店内に入ると、なぜかカウンターの周囲を子供が走り回り、母親が怒鳴りまわっています(以上、写真は公式ウェブサイトより)。やれやれ、先の接客にしてこの客ありか。来る店を間違えたのは私のほうだったと得心しました。
料理はお任せコース一本です。まずはスッポンのスープ。わお、旨いじゃないか。たん熊のそれと同等に美味しく、シンプルで飽きのこない、キッパリとした味わいに食欲が増進されました。
続いてタラの白子の茶碗蒸し。タラこそ量は少なく味わいも中くらいですが、流し込まれている餡というか出汁というかの液体が面白い酸味を放っており、目の覚める美味しさでした。
本命の尾崎牛。軽くタタキにして赤ワインとトリュフソースで頂きます。なるほど旨い。赤身と脂のバランスが丁度良く、濃厚なソースも肉に寄り添う美味しさです。欲を言えばもう少し温度を上げて賞味したかった。
大間のマグロに入ります。一般にはほとんど出回らないという突先(とっさき)という部位。頭の付け根部分です。大トロのほぐし身のような迫力の円やかさがあり、文句なしに美味しい。海苔の香りもグッドです。
香箱ガニにカブのすりながし。卵がタップリで確実に寿命を縮める美味しさ。カブのすりながしも名脇役。尾崎牛と本マグロを差し置いて、本日一番のお皿でした。

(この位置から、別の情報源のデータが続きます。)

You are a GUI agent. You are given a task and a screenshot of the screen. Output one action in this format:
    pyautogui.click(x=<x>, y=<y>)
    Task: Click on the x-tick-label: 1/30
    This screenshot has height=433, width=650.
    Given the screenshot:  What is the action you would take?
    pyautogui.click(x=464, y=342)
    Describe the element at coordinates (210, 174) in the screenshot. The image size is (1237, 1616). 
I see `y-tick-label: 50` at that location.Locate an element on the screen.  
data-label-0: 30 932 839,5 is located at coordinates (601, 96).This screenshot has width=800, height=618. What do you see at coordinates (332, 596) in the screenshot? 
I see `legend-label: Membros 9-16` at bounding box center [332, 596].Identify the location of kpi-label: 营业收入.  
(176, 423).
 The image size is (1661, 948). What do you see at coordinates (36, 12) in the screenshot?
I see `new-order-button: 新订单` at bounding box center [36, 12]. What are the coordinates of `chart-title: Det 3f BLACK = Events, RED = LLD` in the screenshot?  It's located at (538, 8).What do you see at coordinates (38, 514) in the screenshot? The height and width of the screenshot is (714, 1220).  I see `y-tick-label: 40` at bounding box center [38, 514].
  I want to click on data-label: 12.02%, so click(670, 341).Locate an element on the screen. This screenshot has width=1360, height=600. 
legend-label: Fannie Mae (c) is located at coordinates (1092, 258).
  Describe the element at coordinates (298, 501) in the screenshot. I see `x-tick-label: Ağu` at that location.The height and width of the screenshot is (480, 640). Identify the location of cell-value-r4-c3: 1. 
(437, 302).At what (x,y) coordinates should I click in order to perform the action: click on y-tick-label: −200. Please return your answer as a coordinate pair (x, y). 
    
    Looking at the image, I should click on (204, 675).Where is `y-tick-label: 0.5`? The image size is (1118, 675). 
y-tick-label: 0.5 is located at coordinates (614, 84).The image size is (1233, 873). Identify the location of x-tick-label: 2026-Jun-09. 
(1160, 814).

お造りは北海道の水ダコと明石の鯛。いずれも疑いの余地なく旨いのですが、この日この時この場所で食べる必要があるかは疑問。私は和牛とマグロを食べに来たのである。
焼き物はカマス。こちらも先と同様に、この日この時この場所で食べる必要があるかは疑問。下に敷かれたマイタケやエビイモ、クリは季節を感じさせる美味しさです。
カニクリームコロッケ。コロッケというよりはもはやカニであり、小さなカニ缶ひとつ分ほどのズワイガニが詰まっています。もちろん美味しいですが、料理というよりもカニの美味しさです。すし通のカニの握りを思い出しました。
「お口直しにどうぞ」とカボチャのスープが出される。これがハーゲンダッツのカボチャアイスクリーム級に甘ったるく粘度の高いものであり、まるっきりお口が直されません。味は良いだけに残念。キミとはデザートで出会いたかった。
大間のにぎりが2貫。ネタは美味しいですが絶品というほどでもありません。また、シャリの米粒が異常に硬く、バランバランにバラけてしまうので、もはや寿司というより新しい料理のように感じてしまう。
メインは尾崎牛の炙り。右が赤身、左がサーロイン。こちらもソコソコ美味しいですが、記憶に残るかというとそうでもない。
〆の卵かけゴハンに用いる米を、ブラインドテイスティングした後に指定します。緊張の一瞬。連れと同じ赤い皿を指定し何となく一安心。ちなみに赤い皿がミルキークイーン、青い皿が鈴ひかりとのこと。お漬物は普通です。
しじみの味噌汁はしじみのエキスが活きておりグッド。
卵かけゴハンと聞いていたのですが、予想外にトリュフがたっぷりとかかっており嬉しくなる。かどわきのアレには及びませんが、やはり美味しい組み合わせであり納得のひと時。
デザートはリンゴにラ・フランス、紫蘇のアイスモナカです。白眉はラ・フランス。余計な手を加えずとも皮を剥くだけで完璧。

サービスは残念でしたが、料理は素材の味を充分に活かしシンプルで濃い目な味付けを行い、わかり易い味わいでした。また、飲んで食べてひとり17,000円と、ブランド素材を多用する割に安くあがったなという印象。

子連れOKでギャアギャアと騒いでいてもお店からの注意は入らないためファミレス感は拭えませんが、味はそこそこイケる。そこは発想を転換して子連れで旨いものを食べたいご家族にオススメしたいと思います。